Monday, January 14, 2013

How Old Are We, Really?

Greetings Friends,

In my first post of the new year, I shared the fact that I am turning 46 this year, and mentioned that I neither feel nor look my age. This morning, it dawned on me that looks can be deceiving. Many people can look or act older than they actually are, and for even more, the exact opposite holds true. While many of us strive to look our best no matter what the date of birth on our drivers licenses, we are sometimes guilty of acting much younger than we are. And that, more often than not, can be a very bad thing.

When a person attains the age of 40 or older, one of the most oft-lamented sentiments you hear is how glad that person is to be so far removed from the high school-stage of life. I've uttered that statement many times, even though my high school experiences left me relatively unscathed emotionally. My most traumatic experience from that era occurred when I was 16, when I had to watch my older brother marry a woman who, to this day, most likely still thinks I am the same 12 year-old girl she met in late 1979. Other than that, I was fortunate to not have to endure many of the traumas most teenagers must experience. I believe those experiences used to be referred to as "rites of passage." Today, they're known as bullying.

What strikes me about people my age is how reluctant we are to share our experiences with those who came after us. We are, after all, the last generation to grow up without computers, cell phones, flat-screen televisions and the Internet. When I was a kid, I had a black-and-white TV in my bedroom, and my brother had an 8-track tape player as part of his integrated stereo system. Making long-distance phone calls to Canada was still frowned upon, so I wrote letters to my cousins. I wore Buffalo sandals with my Faded Glory jeans, and for my tenth birthday, I received a powder-blue t-shirt with an iron-on decal of John Travola as "Vinny Barbarino," which promptly peeled off the first time my mother washed it. My friends and I sometimes referred to each other as "flat-leavers," and one of our favorite things to do was to go to the corner candy store two blocks from my house to buy copies of Tiger Beat magazine and Goldenberg's peanut chews. That right there pretty much encapsulates my childhood.

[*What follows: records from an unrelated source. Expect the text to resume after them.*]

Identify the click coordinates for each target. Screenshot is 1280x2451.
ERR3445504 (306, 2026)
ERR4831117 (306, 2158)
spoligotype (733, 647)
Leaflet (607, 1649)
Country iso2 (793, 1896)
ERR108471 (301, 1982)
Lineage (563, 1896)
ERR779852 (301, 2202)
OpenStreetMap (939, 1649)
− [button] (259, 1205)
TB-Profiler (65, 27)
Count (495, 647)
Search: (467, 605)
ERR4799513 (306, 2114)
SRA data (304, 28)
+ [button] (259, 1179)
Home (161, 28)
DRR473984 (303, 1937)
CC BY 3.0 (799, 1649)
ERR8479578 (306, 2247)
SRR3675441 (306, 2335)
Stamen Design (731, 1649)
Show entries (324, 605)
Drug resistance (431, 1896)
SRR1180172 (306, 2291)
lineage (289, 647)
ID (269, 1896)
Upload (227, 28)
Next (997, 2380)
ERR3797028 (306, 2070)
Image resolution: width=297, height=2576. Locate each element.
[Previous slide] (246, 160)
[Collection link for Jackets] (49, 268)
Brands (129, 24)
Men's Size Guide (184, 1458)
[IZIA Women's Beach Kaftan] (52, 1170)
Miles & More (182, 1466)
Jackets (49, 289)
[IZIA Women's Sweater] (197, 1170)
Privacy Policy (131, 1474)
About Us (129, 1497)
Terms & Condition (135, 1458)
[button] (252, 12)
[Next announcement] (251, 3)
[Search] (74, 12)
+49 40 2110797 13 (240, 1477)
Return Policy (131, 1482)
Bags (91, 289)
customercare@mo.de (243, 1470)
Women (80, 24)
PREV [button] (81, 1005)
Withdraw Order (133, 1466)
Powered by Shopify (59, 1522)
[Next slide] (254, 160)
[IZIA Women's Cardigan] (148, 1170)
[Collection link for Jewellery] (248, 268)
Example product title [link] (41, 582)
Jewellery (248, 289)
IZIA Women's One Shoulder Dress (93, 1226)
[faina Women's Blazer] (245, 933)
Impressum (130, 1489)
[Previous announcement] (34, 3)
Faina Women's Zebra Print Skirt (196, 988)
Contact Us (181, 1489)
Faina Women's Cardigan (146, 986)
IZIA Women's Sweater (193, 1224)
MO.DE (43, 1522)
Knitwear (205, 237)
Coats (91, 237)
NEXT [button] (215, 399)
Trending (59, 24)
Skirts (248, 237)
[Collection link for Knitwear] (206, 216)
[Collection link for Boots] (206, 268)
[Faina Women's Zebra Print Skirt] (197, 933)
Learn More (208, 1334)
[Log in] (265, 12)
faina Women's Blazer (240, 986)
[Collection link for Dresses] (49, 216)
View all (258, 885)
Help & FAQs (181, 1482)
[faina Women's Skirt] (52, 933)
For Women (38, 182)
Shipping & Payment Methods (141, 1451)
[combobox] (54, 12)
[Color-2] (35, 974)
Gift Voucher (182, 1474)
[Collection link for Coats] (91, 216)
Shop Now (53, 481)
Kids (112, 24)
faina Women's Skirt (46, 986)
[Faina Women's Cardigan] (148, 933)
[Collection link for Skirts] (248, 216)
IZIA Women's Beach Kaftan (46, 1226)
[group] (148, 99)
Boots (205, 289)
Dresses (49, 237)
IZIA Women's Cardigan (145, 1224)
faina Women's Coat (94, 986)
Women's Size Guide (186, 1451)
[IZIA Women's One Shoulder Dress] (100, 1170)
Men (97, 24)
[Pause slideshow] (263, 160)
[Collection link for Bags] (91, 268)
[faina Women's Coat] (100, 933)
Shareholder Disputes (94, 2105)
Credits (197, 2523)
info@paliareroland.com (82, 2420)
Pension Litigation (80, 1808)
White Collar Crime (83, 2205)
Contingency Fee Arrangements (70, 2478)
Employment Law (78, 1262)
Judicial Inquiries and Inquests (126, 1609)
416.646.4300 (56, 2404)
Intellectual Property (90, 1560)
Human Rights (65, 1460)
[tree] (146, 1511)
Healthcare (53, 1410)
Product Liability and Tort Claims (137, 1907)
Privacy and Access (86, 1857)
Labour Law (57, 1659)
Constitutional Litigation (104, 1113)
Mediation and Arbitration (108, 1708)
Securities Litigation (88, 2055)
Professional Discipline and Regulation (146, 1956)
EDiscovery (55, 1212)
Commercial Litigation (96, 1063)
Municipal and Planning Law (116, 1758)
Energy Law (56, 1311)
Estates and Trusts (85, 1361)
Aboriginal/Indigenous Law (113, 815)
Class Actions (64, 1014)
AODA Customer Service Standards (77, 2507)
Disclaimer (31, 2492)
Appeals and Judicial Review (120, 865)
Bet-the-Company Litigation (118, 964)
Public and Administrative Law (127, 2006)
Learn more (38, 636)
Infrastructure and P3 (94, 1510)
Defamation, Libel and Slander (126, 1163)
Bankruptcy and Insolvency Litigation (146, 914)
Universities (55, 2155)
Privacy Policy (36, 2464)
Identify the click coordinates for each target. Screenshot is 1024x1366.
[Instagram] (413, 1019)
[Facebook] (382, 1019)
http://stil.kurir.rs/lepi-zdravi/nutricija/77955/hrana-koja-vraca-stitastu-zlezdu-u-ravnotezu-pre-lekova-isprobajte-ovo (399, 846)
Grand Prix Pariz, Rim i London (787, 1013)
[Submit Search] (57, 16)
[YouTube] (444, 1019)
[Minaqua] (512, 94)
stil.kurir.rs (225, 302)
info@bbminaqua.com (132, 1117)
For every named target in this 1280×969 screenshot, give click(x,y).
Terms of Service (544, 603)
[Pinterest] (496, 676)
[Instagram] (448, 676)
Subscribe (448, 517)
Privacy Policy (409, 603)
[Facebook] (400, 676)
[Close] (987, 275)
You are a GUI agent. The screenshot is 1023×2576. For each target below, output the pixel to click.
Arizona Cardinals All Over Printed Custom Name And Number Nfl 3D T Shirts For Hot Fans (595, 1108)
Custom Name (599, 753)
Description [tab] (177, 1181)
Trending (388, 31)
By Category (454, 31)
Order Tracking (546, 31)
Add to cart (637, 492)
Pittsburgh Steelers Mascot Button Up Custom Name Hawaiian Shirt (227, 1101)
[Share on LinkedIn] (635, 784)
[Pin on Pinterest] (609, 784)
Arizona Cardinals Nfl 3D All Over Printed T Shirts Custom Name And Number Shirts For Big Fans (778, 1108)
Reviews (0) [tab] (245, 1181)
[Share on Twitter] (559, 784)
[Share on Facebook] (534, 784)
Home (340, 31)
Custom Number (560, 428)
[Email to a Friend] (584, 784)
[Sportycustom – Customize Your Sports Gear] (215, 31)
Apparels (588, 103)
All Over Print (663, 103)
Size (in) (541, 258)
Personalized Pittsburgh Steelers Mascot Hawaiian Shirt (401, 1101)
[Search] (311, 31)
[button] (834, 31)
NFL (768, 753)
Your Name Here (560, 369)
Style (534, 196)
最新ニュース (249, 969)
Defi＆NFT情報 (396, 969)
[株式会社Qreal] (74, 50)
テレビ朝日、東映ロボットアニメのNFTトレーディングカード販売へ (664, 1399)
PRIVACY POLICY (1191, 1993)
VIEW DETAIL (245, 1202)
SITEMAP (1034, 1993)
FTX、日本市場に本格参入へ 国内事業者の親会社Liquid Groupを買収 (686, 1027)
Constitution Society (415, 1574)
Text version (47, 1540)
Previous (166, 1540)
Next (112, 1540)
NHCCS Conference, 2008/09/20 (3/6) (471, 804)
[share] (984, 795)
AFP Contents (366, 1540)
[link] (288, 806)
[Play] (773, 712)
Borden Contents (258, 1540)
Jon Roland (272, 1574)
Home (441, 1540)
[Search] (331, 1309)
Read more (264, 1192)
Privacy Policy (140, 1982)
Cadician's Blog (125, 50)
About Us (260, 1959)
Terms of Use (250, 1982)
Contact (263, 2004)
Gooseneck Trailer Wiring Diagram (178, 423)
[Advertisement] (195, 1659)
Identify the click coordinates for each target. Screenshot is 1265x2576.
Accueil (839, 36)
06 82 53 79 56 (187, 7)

Today, I sometimes feel like I am enduring a second childhood. Unfortunately, this soon-to-be-46-year-old childhood does not include such innocent treats like peanut chews and Tiger Beat. It consists instead of juvenile behavior from my contemporaries I can honestly live without. Instances of perceived backstabbing, "flat-leaving," and the forming of clique-ish factions of friends are the things I was hoping were gone for good from my life. While these modes of behavior are expected of children, another expectation is that said children will eventually abandon them. That, sadly, is not the case. I am acquainted with some people who are shining examples of how not to behave in your 40s and 50s. And, what strikes me as really ironic about that, is their adolescent behavior is exponentially more vicious now than it likely was when it was somewhat appropriate to act that way. Experience is supposed to accompany age; part of that experience should be learning from past actions so as not to repeat the ones that can potentially hurt others. Instead of gaining the necessary maturity we need to thrive during the post-adolescent stages of our lives, we regress, finding infinite ways to hang on to the adolescent angst we should have left behind years ago. Technology hasn't helped on that front; with its assistance, we are now able to inflict ourselves on others with a degree of cruelty unmatched by previous generations.

If a genie were to appear (virtual or otherwise) before me, my one wish would be to eradicate this behavior in all who feel they must cling to it so late in the game. I'm not naive enough to believe that those older than I are not capable of it as well - I once met someone who worked in a nursing home who playfully referred to it as a "high school with wheelchairs" - but I do find myself easily exhausted by watching those my age who are stuck in perpetual adolescence. If I'm this exhausted now, it will certainly be interesting to see how I'm feeling 30 years from now.